Hayden's Ferry Review
It's time to go home!.jpg

Alexandra Teague

Flash Truth: Swarm

It’s Time To Go Home! by Hedieh Javanshir Ilchi

I am in the middle of thinking a simple thought when my mind shuts down; my body shuts down. I curl in on myself on the couch. If the room caught on fire, I could not roll over, move an arm. It’s like when I slept on our prickly loveseat in Oakland one afternoon: vividly paralyzed as the room continued awake around me. Mythic explanations said sitting ghosts. The woman who’d died before my boyfriend bought the house.
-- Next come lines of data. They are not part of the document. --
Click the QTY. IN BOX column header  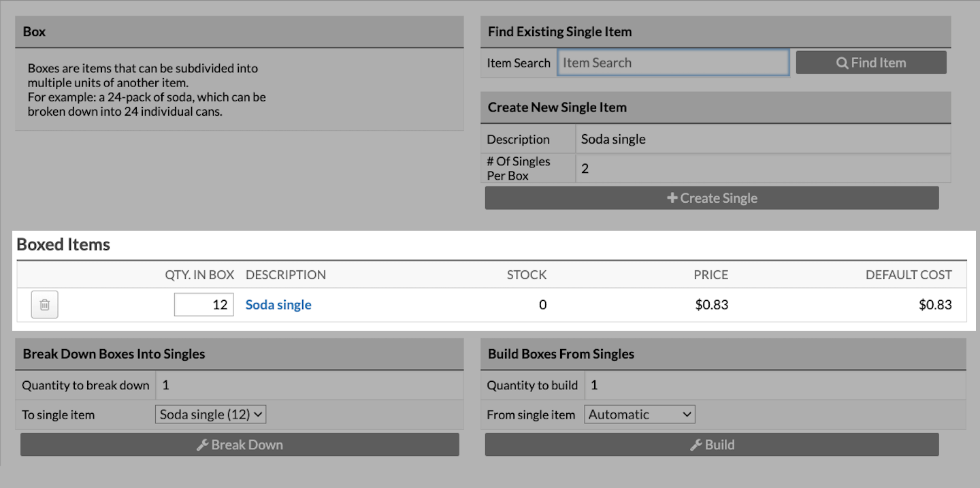pyautogui.click(x=199, y=275)
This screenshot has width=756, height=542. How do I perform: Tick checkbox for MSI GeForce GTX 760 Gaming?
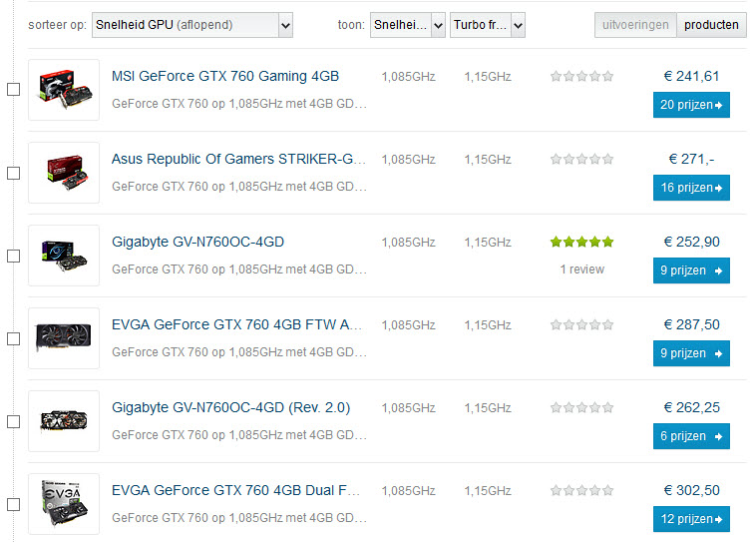tap(13, 90)
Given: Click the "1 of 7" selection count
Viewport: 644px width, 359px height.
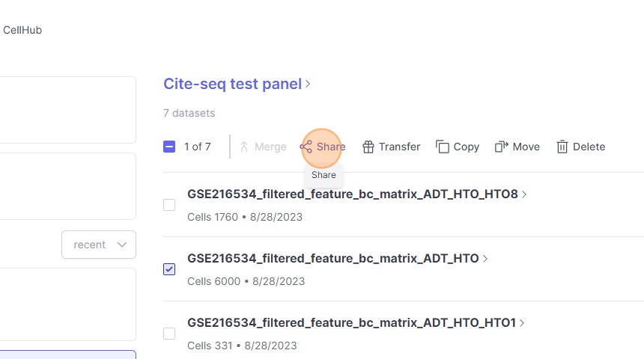Looking at the screenshot, I should pos(198,147).
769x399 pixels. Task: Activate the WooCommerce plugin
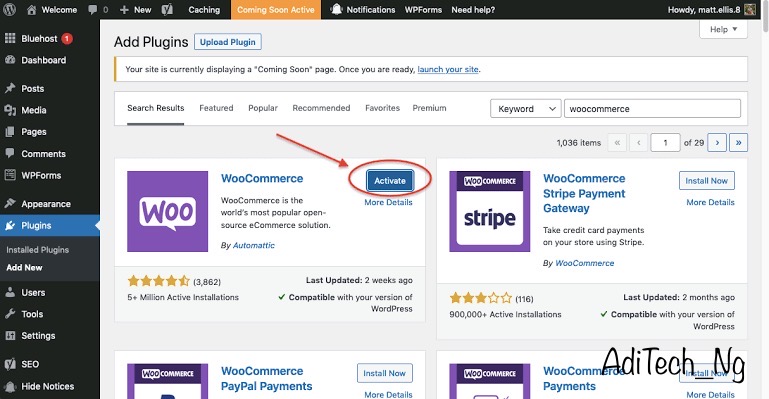pos(390,180)
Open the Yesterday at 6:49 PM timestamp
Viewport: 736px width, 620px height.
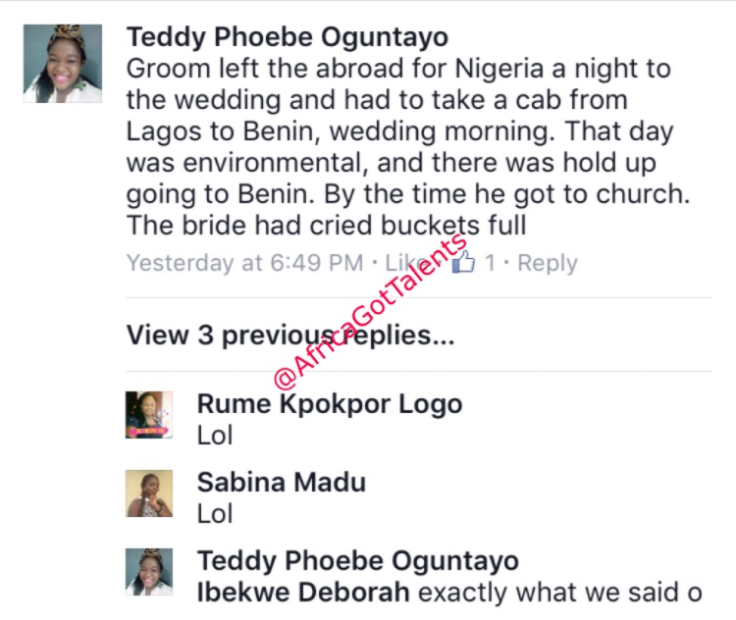(x=244, y=263)
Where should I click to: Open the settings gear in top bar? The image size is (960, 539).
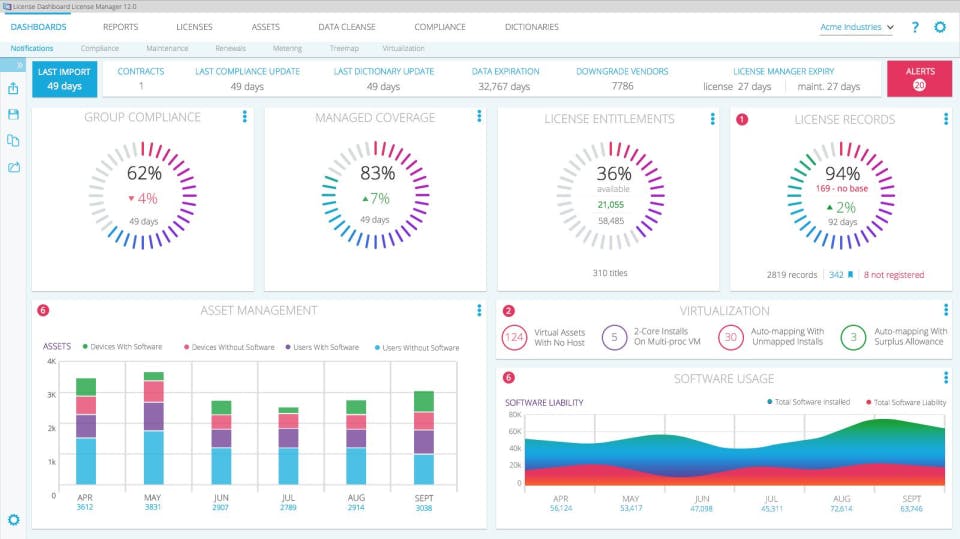940,27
Scientific explanations said an overlap of REM sleep and wakefulness. How it felt: my body as a stone in the bright river of the living room washing around me.
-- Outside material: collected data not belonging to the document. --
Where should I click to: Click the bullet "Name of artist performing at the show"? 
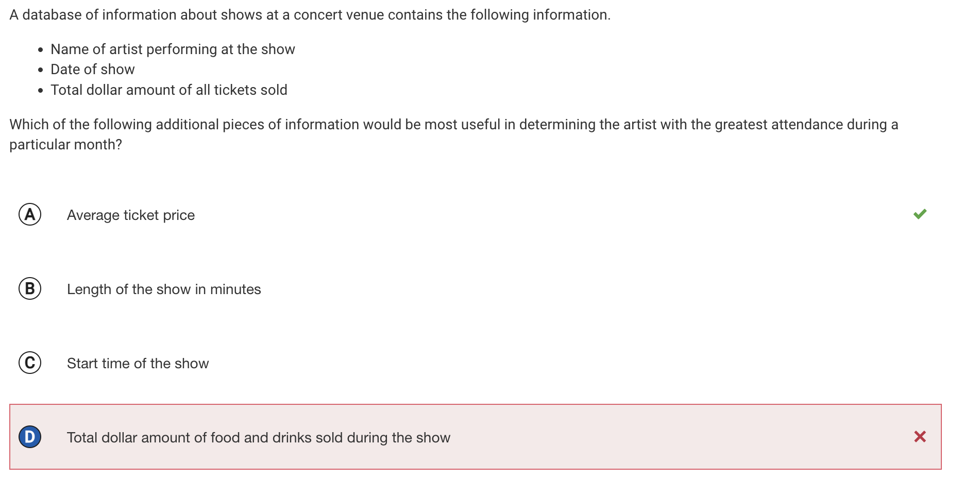click(x=173, y=49)
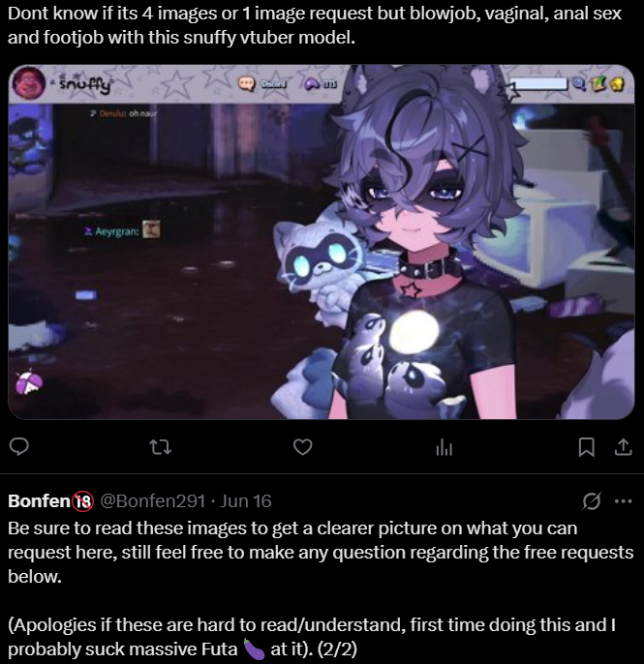Screen dimensions: 644x664
Task: Share the tweet using the upload arrow icon
Action: 624,447
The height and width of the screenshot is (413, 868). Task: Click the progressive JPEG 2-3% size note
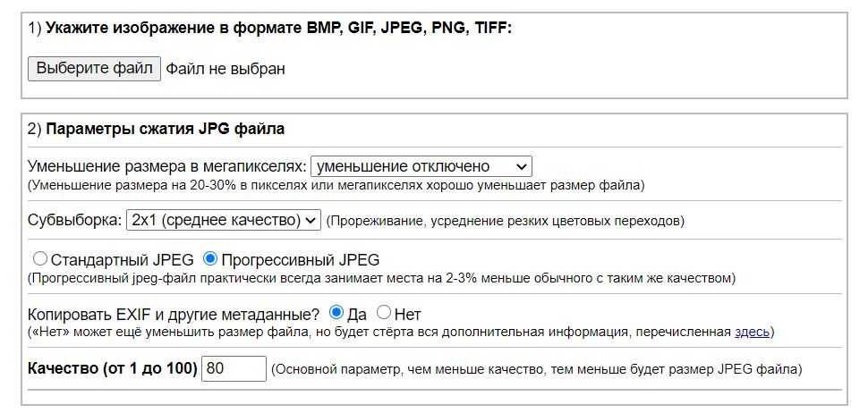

I am in the middle of thinking a simple thought, and my mind sinks, curling me in. Internet explanations say hormonal collapse. My estrogen has washed away in a snowmelt flood. My estrogen, in middle middle age, has washed away in the place of blood. My estrogen is like a colony of bees flown from their hive—blotting the sky-mind—anxious and chimney-brick-seeking, sweeping the hollow tree of my body for a dark cave to shelter.

I am in the middle of a river, which is made of streams and streams of bees. The bees are my younger selves, hungry to dance all night before lighting on the loveseat to read. Gold California afternoon through the windows like honey. I was in the middle of dancing; no, the middle of thinking, but I cannot move my arm. The room is on fire—like in The Princess Bride: flares appear here, here, there. Underfoot. Undercouch. Somewhere in the quicksand of my body.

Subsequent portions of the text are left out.